Непокоренный. От чудом уцелевшего в Освенциме до легенды Уолл-стрит: выдающаяся история Зигберта Вильцига - Джошуа Грин
Шрифт:
Интервал:
«Когда мне задают вопрос, как я выжил, – сказал Зигги, – я опускаю один маленький нюанс, который на самом деле довольно значителен. Дело в том, что любой бывший узник с сердцем и умом живет с осознанием вины за то, что он выжил, а другие нет. Мою мать отправили прямо в газовую камеру, отца забили до смерти, мою сестру Марту убили, братьев Вилли, Мартина и Луиса убили – а я еще жив – а они все мертвы. Почему они, а не я? Похоже, Всевышний держал свою длань на моем плече, когда я был одинок и в смертельной опасности. – Он продолжал: – Я помню себя с трех с половиной лет. Я могу сказать, какого цвета были полоски на свитере моей мамы, когда я был совсем маленький. Такая память имеет свои достоинства и недостатки, потому что все воспоминания остаются с тобой, и ты не можешь от них отделаться. Я помню и то, как мы рыбачили в детстве, и то, как выглядели бараки в Освенциме, как вокруг ходил капо с палкой, что он делал – и эти воспоминания очень, очень тяжелы. Они меня не оставляют». Он наклонился и закатал штанину. «Смотрите. Видите? Со дня освобождения я ношу две пары носков. За последние пятьдесят лет я никогда не выходил из дома, не надев вторую пару носков.
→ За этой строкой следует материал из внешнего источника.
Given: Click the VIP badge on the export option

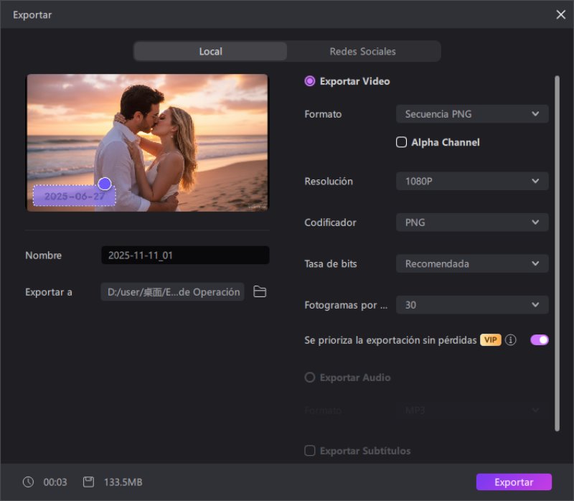Looking at the screenshot, I should point(490,340).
И без булавки. Дело в том, что в концлагерях пара носков могла спасти от смерти. Грязь, пыль, недоедание – от единственной занозы могла развиться гангрена. Одна заноза из-за деревянного башмака – и ты умираешь. А зачем булавка? Маленькая булавка могла спасти вам жизнь в концлагере, если нужно было скрепить лоскут ткани, обмотанный вокруг ноги, или не дать упасть штанам… Как мне удалось остаться в живых, проведя почти два года в Освенциме? – сказал он в конце одного сеанса интервью. – Дело было не в образовании – у меня его не было. И не в уме – тогда я им тоже не блистал. Уверен, это была рука Всевышнего. Я скажу вам кое-что, чего, наверное, не говорил еще никогда. Как ни странно, я, наверное, не смог бы жить без всех этих кошмаров. Они позволяют мне очень четко разграничить жизнь и смерть. Они показывают мне, какова жизнь сейчас – особенно моя жизнь как еврея. И я никогда от нее не откажусь. Никогда, никогда, никогда».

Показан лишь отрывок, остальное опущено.